2. Au pluriel, vieux, populaire. 

—   Gratifications pécuniaires que l'on accorde aux femmes en échange de quelque service. C'est pour les épingles des filles (Dictionnaire de l'Académie française. ). 

—   Ce qu'on donne à une femme lorsqu'on a conclu quelque marché avec le mari.
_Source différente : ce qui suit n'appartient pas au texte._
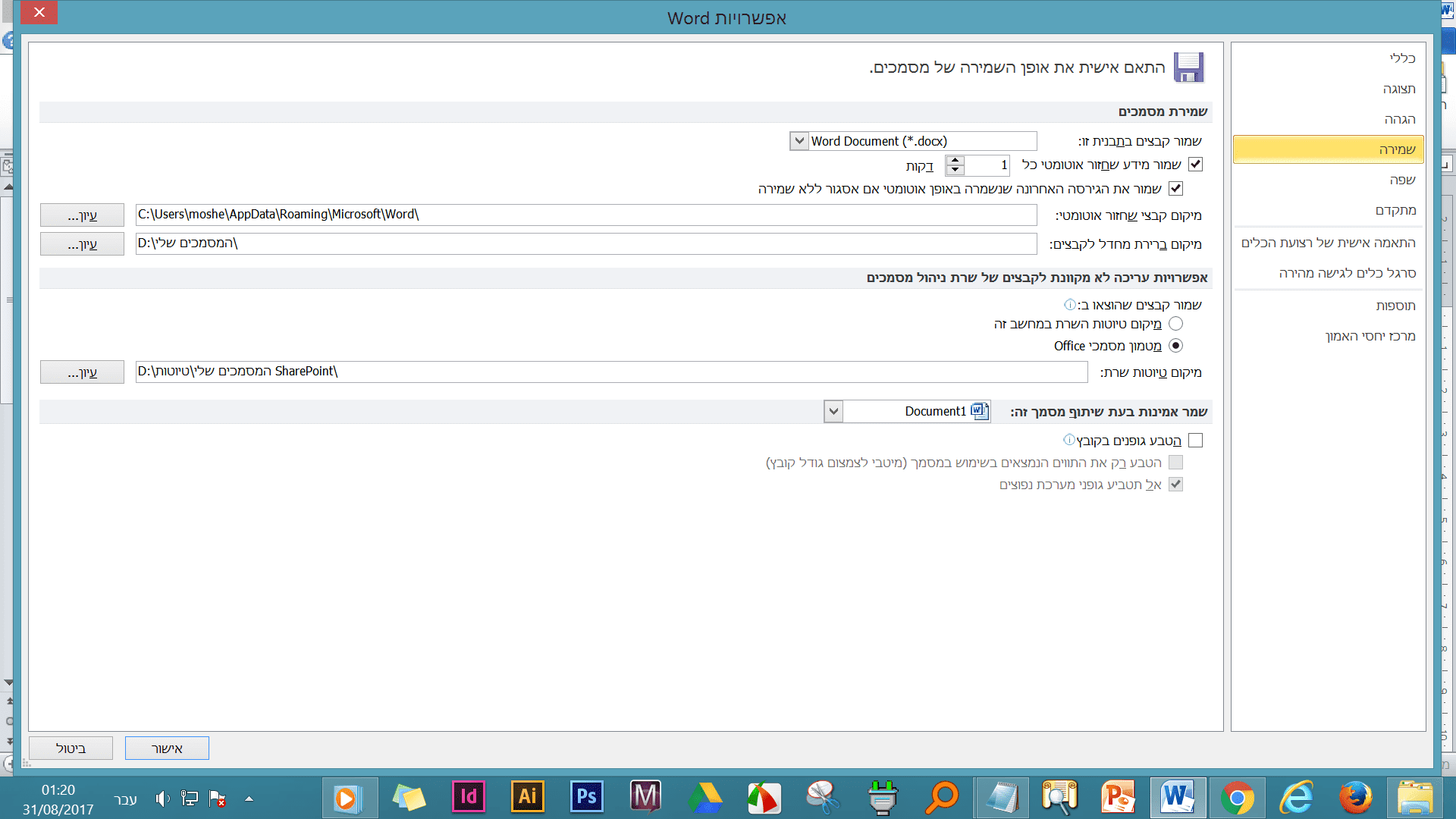Launch Adobe Illustrator taskbar icon
The width and height of the screenshot is (1456, 819).
click(x=527, y=797)
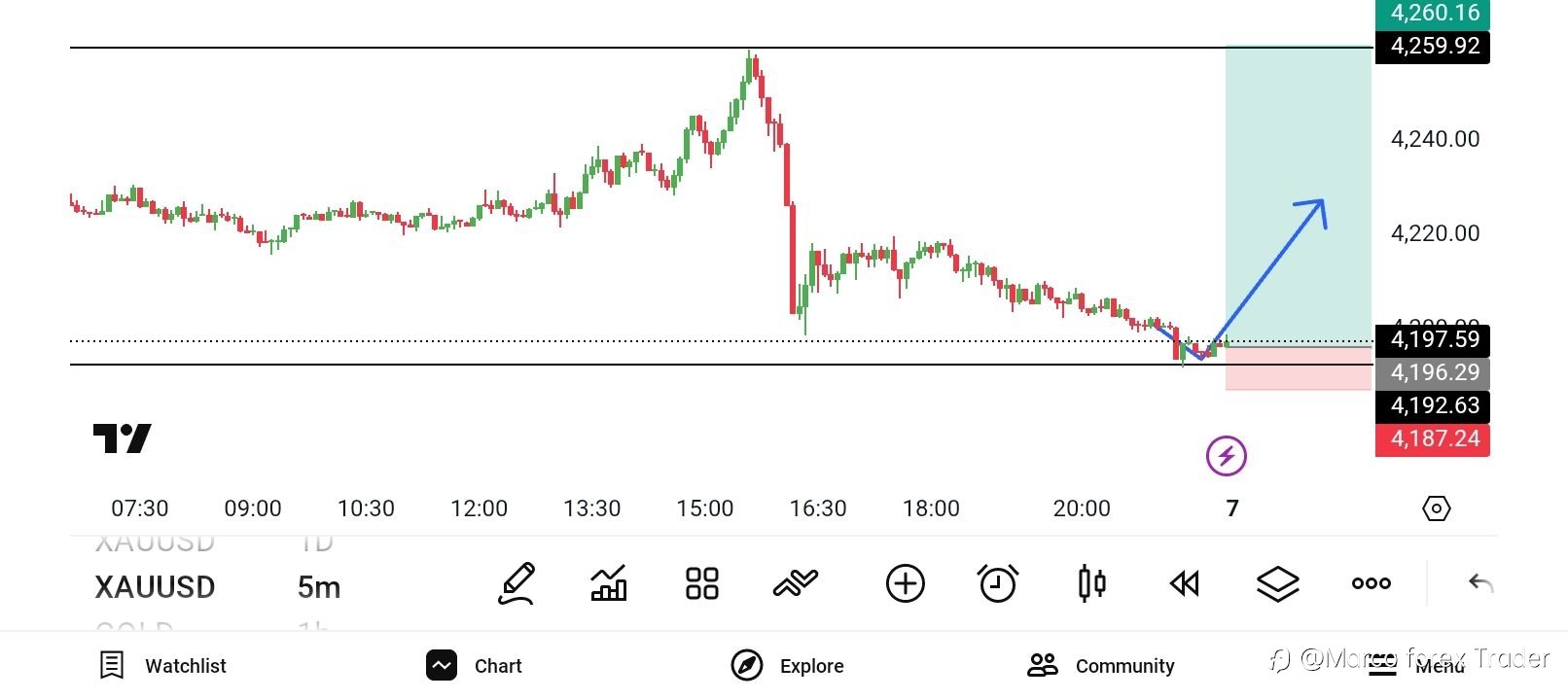This screenshot has height=700, width=1568.
Task: Open the Community tab
Action: click(x=1101, y=666)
Ce sont les épingles de madame (Dictionnaire de l'Académie française. ).  Pour épingles du marché, j'ai voulu avoir l'honneur de votre connaissance (GUILLAUME-VICTOR-ÉMILE, DIT ÉMILE AUGIER, Ceinture dorée,  1855, II, page 359 ). 
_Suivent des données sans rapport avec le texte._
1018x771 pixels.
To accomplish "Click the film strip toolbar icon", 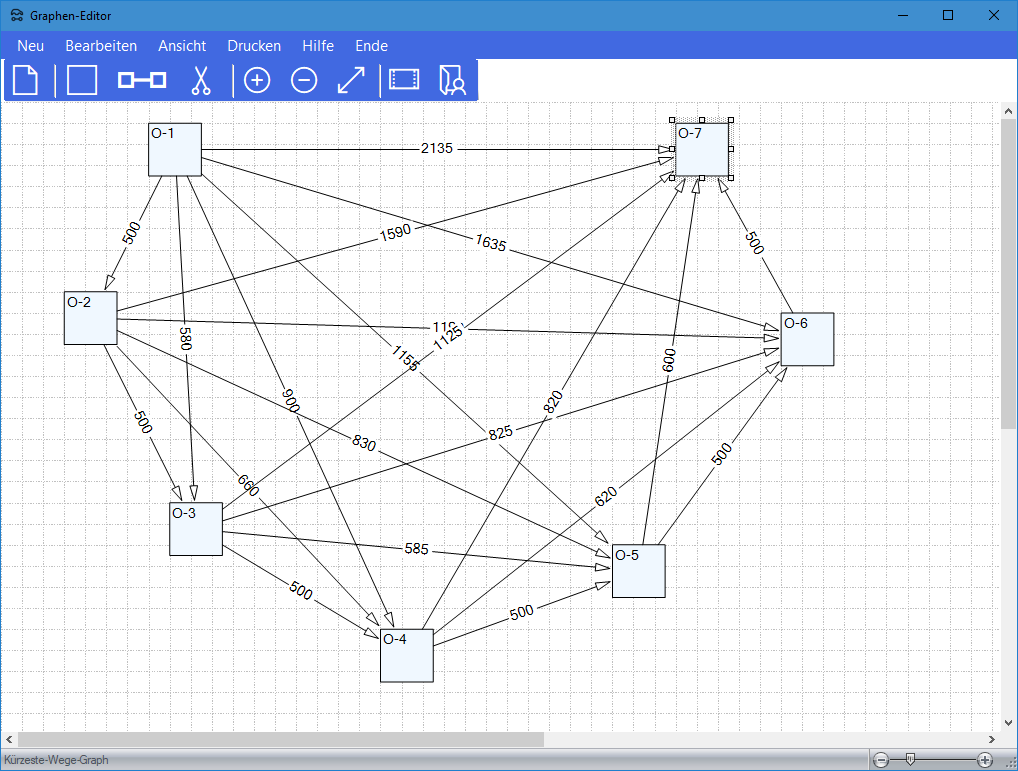I will [405, 80].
STATISTIQUES : Fréquence absolue littéraire : 996. Fréquence relative littéraire : XIXe.  siècle : a) 872, b) 1 841; XXe.  siècle : a) 1 844, b) 1 395. 

 

Forme dérivée du verbe \"épingler\"

 épingler

ÉPINGLER, verbe transitif.  

A.—  [Le complément désigne une chose]  Attacher, retenir avec une/ des épingle(s). Épingler une photo au mur; épingler un ourlet; épingler un fichu, un foulard, une écharpe; épingler une cocarde. Les hommes jettent leurs vestes, les femmes épinglent leurs robes (JOSEPH DE PESQUIDOUX, Chez nous,  1921, page 134 ). Il a fait de petits rouleaux avec des pièces de 1 et 2 francs, il épingle les billets par liasse et il recolle ceux qui sont en loques (MARCEL PAGNOL, Marius,  1931, II, 1, page 95 ). Il épingla donc à son revers son insigne de guide de montagne (JOSEPH PEYRÉ, Matterhorn,  1939, page 63 ). 
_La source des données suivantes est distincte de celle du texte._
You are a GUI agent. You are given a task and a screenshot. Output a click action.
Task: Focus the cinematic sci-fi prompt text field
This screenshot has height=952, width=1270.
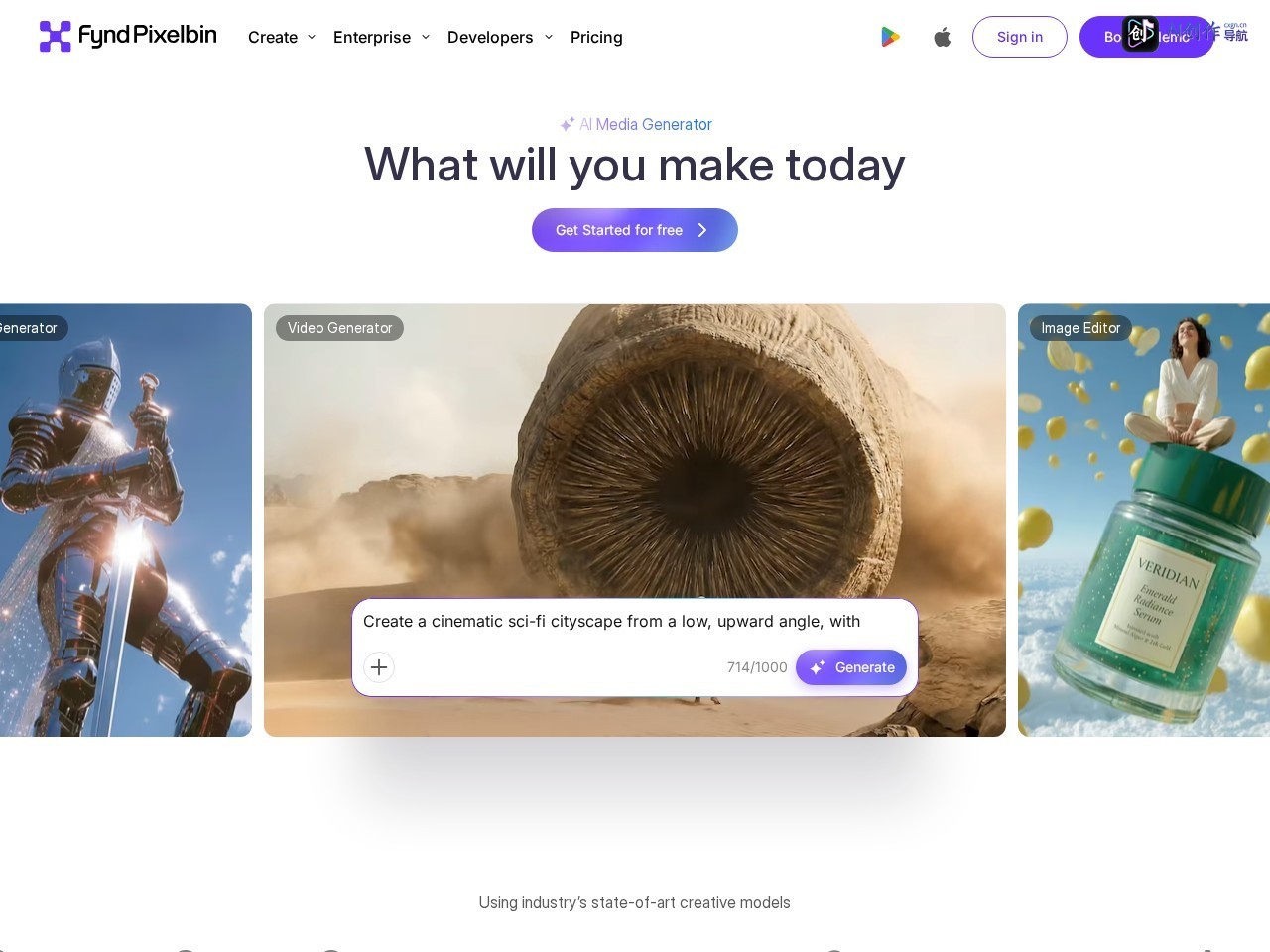(635, 622)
—  Par métaphore. L'on entend dans l'ombre une petite pluie épingler d'acier froid les vitres de son coeur (GEORGES RODENBACH, Le Règne du silence, 1891, page 135 ). Nous nous contenterons d'épingler quelques exemples vivants sur les grandes directions de recherche (EMMANUEL MOUNIER, Traité du caractère,  1946, page 78 ). 

B.—  [Le complément désigne une personne] 

1. Rare.  Attacher à quelqu'un son épingle (son bijou). Mme.  Vernet le boutonne [son mari] , l'épingle, le peigne (JULES RENARD, L'Écornifleur,  1892, page 1 ). 

2. Au figuré, populaire.  Arrêter (quelqu'un), faire prisonnier (quelqu'un). Le Caporal épinglé (titre d'un ouvrage de Jacques Perret, 1947). Les Boches se gourent sur nos relèves, dit Jaffelin. Mais si jamais ils viennent à savoir l'heure, on s'ra gentiment épinglés (MAURICE GENEVOIX, La Boue,  1921, page 212 ).  

STATISTIQUES : Fréquence absolue littéraire : 76.